In the first few years after my return to Japan in 1993, I had students read The Chrysanthemum in my seminar. Generally, they enjoyed it, and the book is still an eye opener for many Japanese, but it is not clear if the students truly appreciated it. My impression is that for young Japanese people today, The Chrysanthemum is about a country that is not Japan, but infinitely close to it. At least, this is how I describe it when non-Japanese people ask about it. Two major reasons for that are the changes over time and Benedict's style of representation.

From Dr. Wolfram Manzenreiter:

I hardly remember my initiation to Benedict's book but I do know it was far from being a remarkable experience. It must have been in the first or second year of my undergraduate years when I attended a introductory lecture class to Japanese society. Here Benedict's work was introduced to me in a row with numerous other descriptive or self-descriptive concepts of Japan such as the i.e. society, vertical society, interpersonalism, moratorium man and others I nowadays tend to associate with the famed Japan discourse aka nihon bunka ron.

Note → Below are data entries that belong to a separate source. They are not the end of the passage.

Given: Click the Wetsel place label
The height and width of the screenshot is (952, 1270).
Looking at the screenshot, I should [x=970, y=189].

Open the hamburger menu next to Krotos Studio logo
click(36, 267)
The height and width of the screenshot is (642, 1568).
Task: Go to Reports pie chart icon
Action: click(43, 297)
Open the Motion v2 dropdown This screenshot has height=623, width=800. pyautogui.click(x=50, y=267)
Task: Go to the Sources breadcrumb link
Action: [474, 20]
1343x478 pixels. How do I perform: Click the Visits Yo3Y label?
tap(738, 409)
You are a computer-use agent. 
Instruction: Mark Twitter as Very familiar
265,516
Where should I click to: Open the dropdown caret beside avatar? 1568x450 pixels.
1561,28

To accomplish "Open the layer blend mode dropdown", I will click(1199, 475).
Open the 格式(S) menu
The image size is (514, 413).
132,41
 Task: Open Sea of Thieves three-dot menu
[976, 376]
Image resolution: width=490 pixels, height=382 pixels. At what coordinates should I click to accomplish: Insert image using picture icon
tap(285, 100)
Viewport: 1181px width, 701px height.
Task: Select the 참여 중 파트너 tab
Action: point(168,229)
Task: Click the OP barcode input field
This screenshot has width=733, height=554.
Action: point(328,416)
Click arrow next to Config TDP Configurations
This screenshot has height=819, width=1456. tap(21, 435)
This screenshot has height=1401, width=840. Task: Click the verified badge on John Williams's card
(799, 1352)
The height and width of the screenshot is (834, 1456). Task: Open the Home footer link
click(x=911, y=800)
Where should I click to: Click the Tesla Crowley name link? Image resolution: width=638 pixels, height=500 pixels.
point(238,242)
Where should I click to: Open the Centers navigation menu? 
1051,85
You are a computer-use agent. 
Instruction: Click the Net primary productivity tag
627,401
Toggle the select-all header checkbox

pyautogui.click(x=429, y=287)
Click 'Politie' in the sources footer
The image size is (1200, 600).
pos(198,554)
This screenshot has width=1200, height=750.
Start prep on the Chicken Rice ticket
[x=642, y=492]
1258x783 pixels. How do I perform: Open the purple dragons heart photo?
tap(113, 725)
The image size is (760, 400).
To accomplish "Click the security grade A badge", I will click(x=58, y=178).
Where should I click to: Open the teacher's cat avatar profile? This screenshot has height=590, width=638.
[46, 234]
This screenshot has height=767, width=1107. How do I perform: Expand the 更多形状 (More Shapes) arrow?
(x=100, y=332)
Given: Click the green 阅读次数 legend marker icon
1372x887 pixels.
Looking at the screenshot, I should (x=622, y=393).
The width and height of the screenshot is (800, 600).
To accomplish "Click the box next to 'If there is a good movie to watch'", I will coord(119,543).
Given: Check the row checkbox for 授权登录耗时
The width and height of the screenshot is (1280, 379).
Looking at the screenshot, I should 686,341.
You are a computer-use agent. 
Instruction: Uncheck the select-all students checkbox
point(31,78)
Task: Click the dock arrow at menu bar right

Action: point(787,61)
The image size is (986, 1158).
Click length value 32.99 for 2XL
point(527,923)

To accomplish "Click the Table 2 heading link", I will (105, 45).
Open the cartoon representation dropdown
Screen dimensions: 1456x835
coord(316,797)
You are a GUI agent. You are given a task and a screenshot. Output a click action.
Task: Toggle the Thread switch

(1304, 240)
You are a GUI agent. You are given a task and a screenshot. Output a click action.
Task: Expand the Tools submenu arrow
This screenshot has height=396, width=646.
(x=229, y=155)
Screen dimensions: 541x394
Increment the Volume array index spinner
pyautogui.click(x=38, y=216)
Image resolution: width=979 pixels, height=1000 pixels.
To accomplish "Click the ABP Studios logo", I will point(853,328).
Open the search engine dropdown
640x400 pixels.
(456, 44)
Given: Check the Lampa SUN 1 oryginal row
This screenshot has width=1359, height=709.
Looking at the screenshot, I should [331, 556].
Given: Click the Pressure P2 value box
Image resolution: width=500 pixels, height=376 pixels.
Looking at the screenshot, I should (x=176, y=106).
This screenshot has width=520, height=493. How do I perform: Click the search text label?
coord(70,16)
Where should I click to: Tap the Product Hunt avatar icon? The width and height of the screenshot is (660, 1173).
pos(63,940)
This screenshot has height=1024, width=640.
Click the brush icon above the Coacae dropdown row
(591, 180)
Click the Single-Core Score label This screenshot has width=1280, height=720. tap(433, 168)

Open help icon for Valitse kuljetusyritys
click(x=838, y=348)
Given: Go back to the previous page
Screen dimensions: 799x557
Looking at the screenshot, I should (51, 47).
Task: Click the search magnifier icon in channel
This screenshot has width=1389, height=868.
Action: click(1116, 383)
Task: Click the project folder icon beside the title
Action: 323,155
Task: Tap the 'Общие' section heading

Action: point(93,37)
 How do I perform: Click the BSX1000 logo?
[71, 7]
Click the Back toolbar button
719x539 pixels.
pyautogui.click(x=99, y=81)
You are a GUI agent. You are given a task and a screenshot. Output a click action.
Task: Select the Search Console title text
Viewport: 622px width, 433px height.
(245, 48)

I can't recall how my reaction was in particular but I am sure I was not impressed very much. It is quite likely that I reacted rather negatively because I could not figure out how such a simple conceptualization should be sufficient enough to explain the choice of behavior of many million individual subjects. At the beginning of my studies, I had no particular predefined interest in Japan as such. I somehow was sure that Japanese society is better explained by using sociological standard ideas of modernization; aberrations should be in explanatory range of theory or due to historical particularities (path dependence).

Although I am generally over-conspicuous of any totalizing concept, I guess that the background of that particular lecture was partly responsible for my critical attitude. My cautious stance even prevented me from reading the entire book. I never read the book in this class and even though I was once expected to read either it or any other out of a list of four, five books in a course on the history of Japanese Studies, I went for a sociological study (probably by Fukutake Tadashi) instead.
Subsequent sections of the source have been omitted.